[Xen-devel] [PATCH 0/8] xen: don't let keyhandlers block indefinitely on locks

Juergen Gross posted 8 patches 32 weeks ago
Patches applied successfully (tree, apply log)
git fetch https://github.com/patchew-project/xen tags/patchew/20200213125449.14226-1-jgross@suse.com
docs/misc/xen-command-line.pandoc        |  9 ++++++
xen/arch/x86/domain.c                    |  9 ++++--
xen/arch/x86/io_apic.c                   | 53 ++++++++++++++++++++++++--------
xen/arch/x86/irq.c                       |  5 ++-
xen/arch/x86/mm/p2m-ept.c                |  4 +++
xen/arch/x86/msi.c                       |  4 ++-
xen/arch/x86/numa.c                      | 16 ++++++----
xen/arch/x86/time.c                      |  5 +++
xen/common/event_channel.c               |  3 +-
xen/common/grant_table.c                 | 39 +++++++++++++++++++++--
xen/common/keyhandler.c                  | 29 ++++++++++++++++-
xen/common/livepatch.c                   | 11 ++-----
xen/common/rangeset.c                    | 10 +++---
xen/common/sched/core.c                  |  7 +++++
xen/common/sched/cpupool.c               |  4 ++-
xen/common/sched/credit.c                | 31 ++++++++++++-------
xen/common/sched/credit2.c               | 20 +++++++-----
xen/common/sched/null.c                  | 50 +++++++++++++++++-------------
xen/common/sched/private.h               |  1 +
xen/common/sched/rt.c                    | 13 ++++----
xen/common/spinlock.c                    | 18 +++++++++--
xen/common/timer.c                       | 15 +++++----
xen/drivers/passthrough/amd/iommu_intr.c | 14 ++++++---
xen/drivers/passthrough/iommu.c          |  5 +++
xen/drivers/passthrough/pci.c            | 14 +++++++--
xen/drivers/vpci/msi.c                   |  5 ++-
xen/include/xen/keyhandler.h             | 26 ++++++++++++++++
xen/include/xen/rangeset.h               |  2 --
xen/include/xen/rwlock.h                 | 37 ++++++++++++++++++++++
29 files changed, 352 insertions(+), 107 deletions(-)

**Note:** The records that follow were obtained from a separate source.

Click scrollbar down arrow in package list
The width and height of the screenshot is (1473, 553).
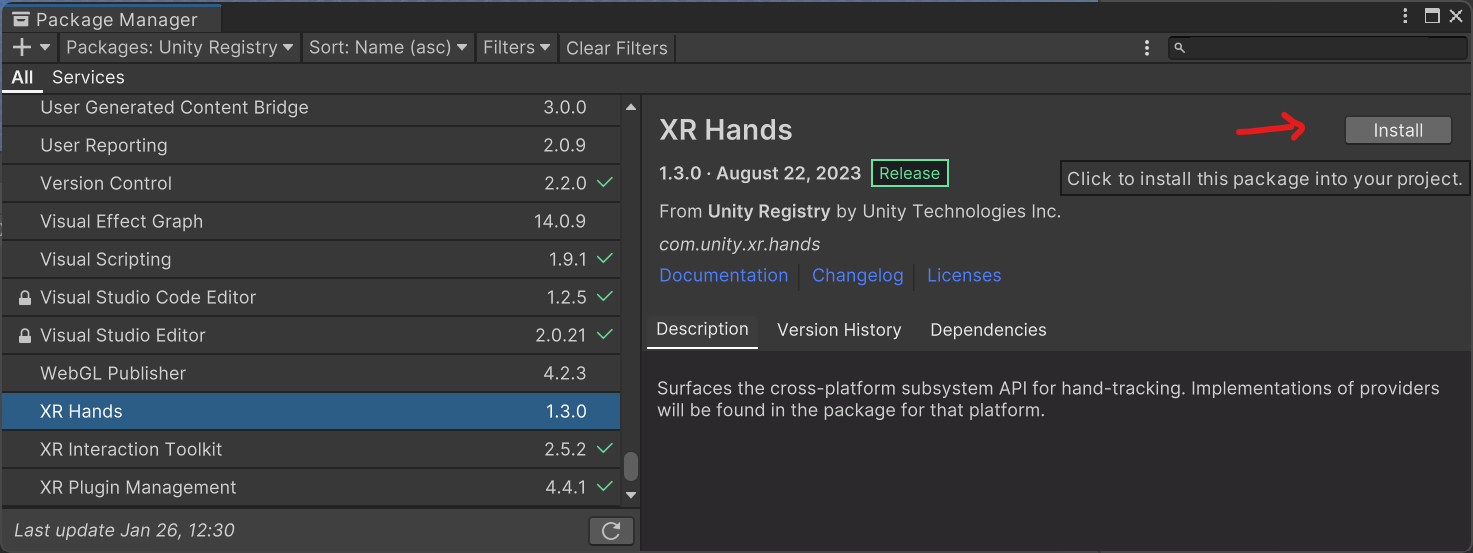[630, 494]
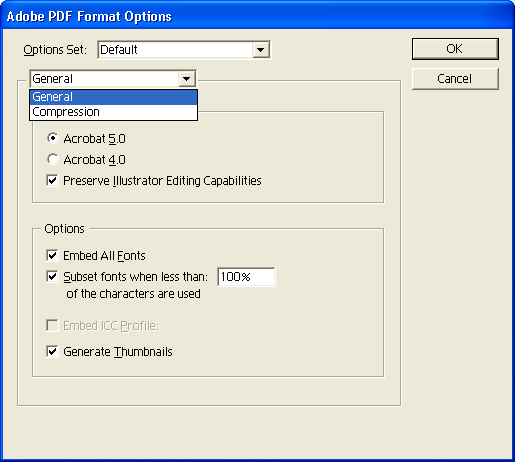Open the Options Set dropdown arrow

[261, 50]
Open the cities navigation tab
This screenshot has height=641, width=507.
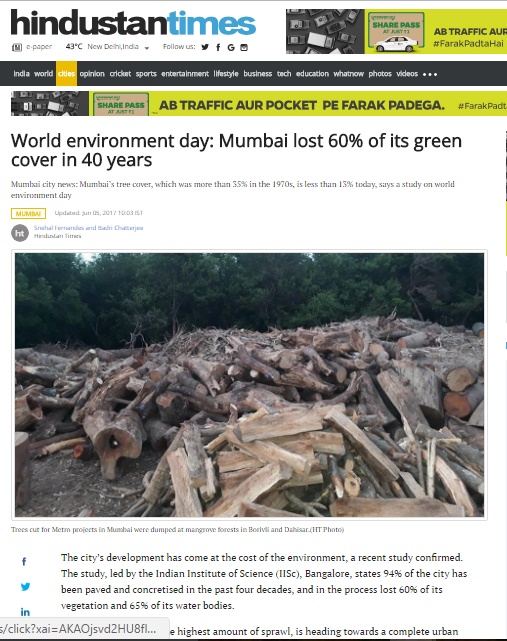pyautogui.click(x=66, y=74)
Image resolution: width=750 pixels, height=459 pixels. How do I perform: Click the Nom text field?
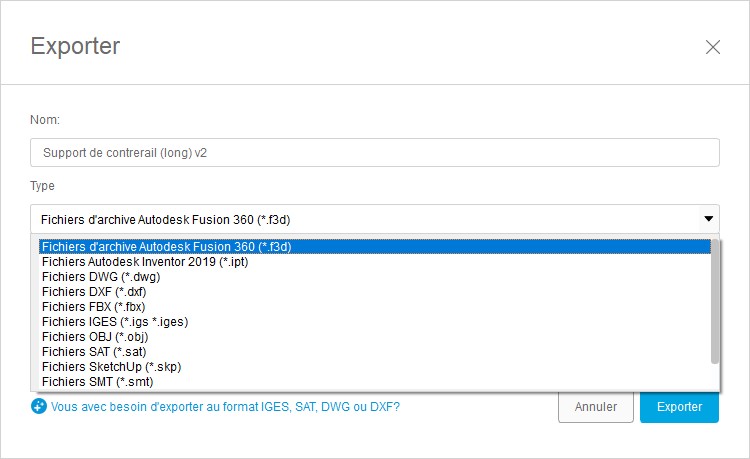click(x=375, y=153)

[Xen-devel] [PATCH 0/8] xen: don't let keyhandlers block indefinitely on locks

Posted by Juergen Gross 32 weeks ago
Keyhandlers dumping hypervisor information to the console often need
to take locks while accessing data. In order to not block in case of
system inconsistencies it is convenient to use trylock variants when
obtaining the locks. On the other hand a busy system might easily
encounter held locks, so this patch series is adding special trylock
variants with a timeout used by keyhandlers.

Only the keyhandlers dumping out data are modified to use those new
lock variants. There might be still some potentially blocking locks
involved (e.g. the console lock for printing), but most critical
cases should be handled by this series.

The timeout per lock is 1 millisecond as default, the value can be
changed by boot and runtime parameter setting.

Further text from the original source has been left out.